Security in the digital realm can seem very abstract. Anytime you lock up something in the physical realm, you have a tangible object to be locked up, an equally tangible lock, and the key for that lock. The key can be physical or not – contrast a key you slide into a door lock with a series of numbers in combination that opens the chain lock around a bicycle. In the digital realm you secure data, or stored information. The lock itself is a computer algorithm. The key is a series of numbers, letters, and symbols known only to you. Each of the digital components of security is more abstract than its physical counterpart, with the possible exception of the key, which we can conceptualize as a combination for a combination lock.

However, digital security uses economic principles which are very similar to those used by physical security. In both cases, the foundation of the security is to provide two disincentives to potential thieves: first, make it difficult to take your stuff by locking it up; second, reduce the perceived payoff for successfully breaking your lock. How well your security measures work depends on how well it performs each of these tasks.

For example, having a single, simple password shared among all of the computers and computer users in a household provides a weak level of security. A simple password, such as a short word out of the dictionary, is relatively easy to “break” using brute force – trying each word in the dictionary, for example.
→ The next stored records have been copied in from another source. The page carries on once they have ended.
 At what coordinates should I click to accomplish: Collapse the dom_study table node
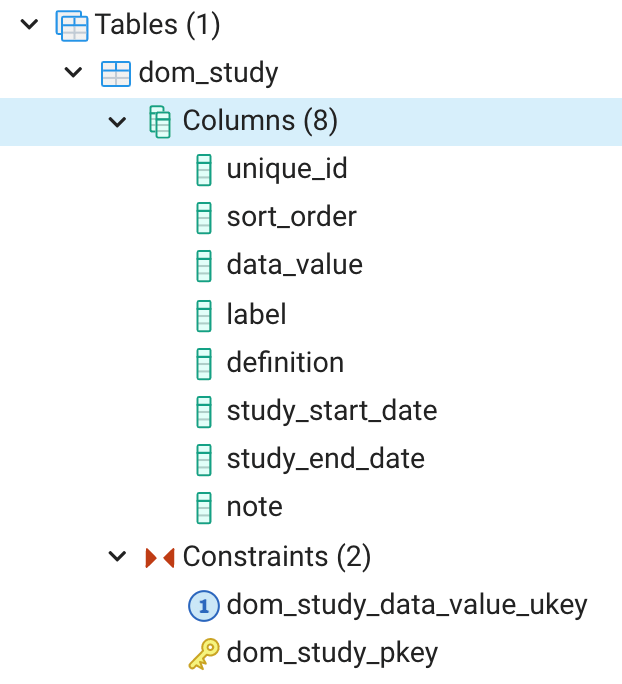(73, 73)
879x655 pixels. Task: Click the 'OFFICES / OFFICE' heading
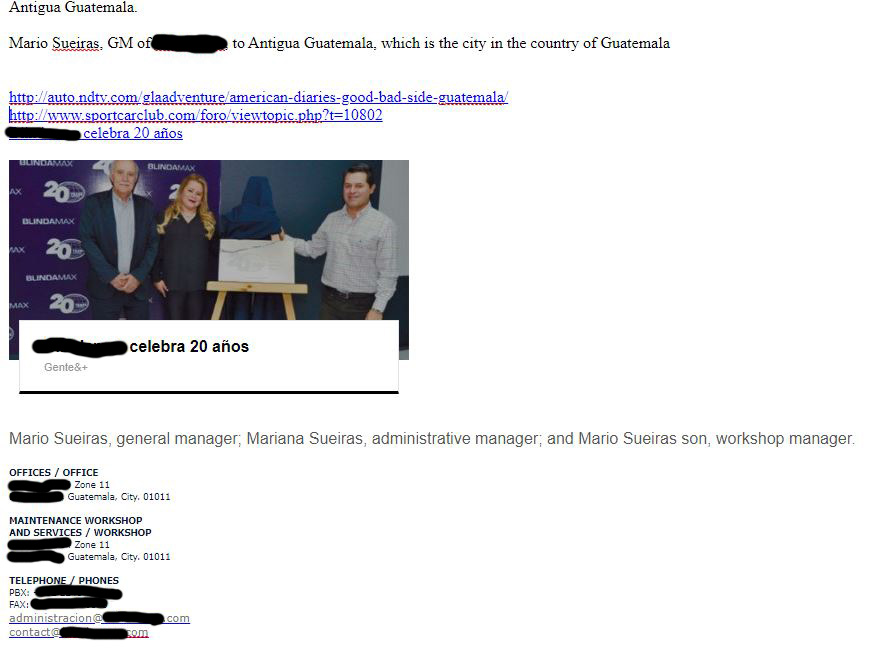[x=54, y=473]
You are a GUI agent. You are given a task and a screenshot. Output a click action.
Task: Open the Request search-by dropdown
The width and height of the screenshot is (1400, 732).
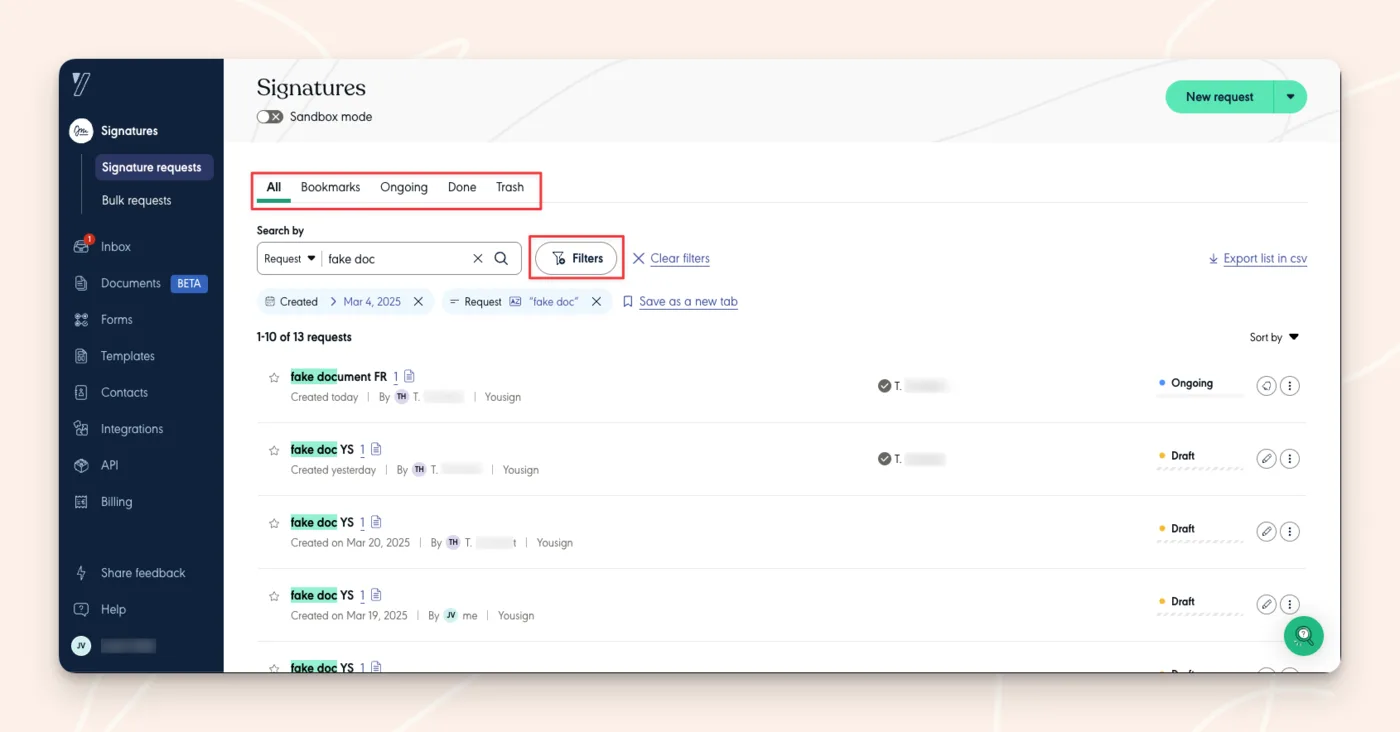click(x=289, y=258)
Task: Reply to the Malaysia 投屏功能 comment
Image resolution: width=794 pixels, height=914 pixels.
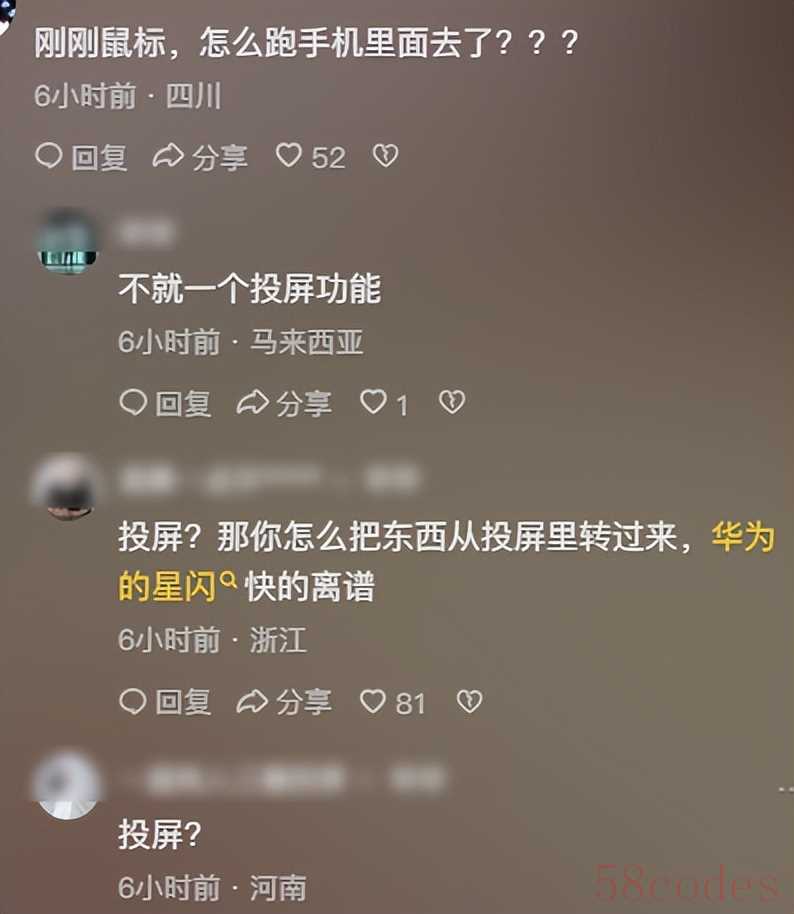Action: pyautogui.click(x=165, y=403)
The payoff in this situation is also larger than it could be, since that single password is all that is needed to provide access to several systems and several users’ data on them. Overall, this is very much like using a single cheap bike lock to lock up the whole family’s bikes; a little brute force with a bolt cutter later, and all the bikes are gone.

This is why security professionals advocate difficult passwords that combine letters, numbers, and symbols; it’s why they say passwords should be changed often and should never be shared. If your lock is sufficiently difficult and time-consuming to break and it protects a small enough set of information, the payoff won’t be worth the time and the risk – and your potential thief will look elsewhere.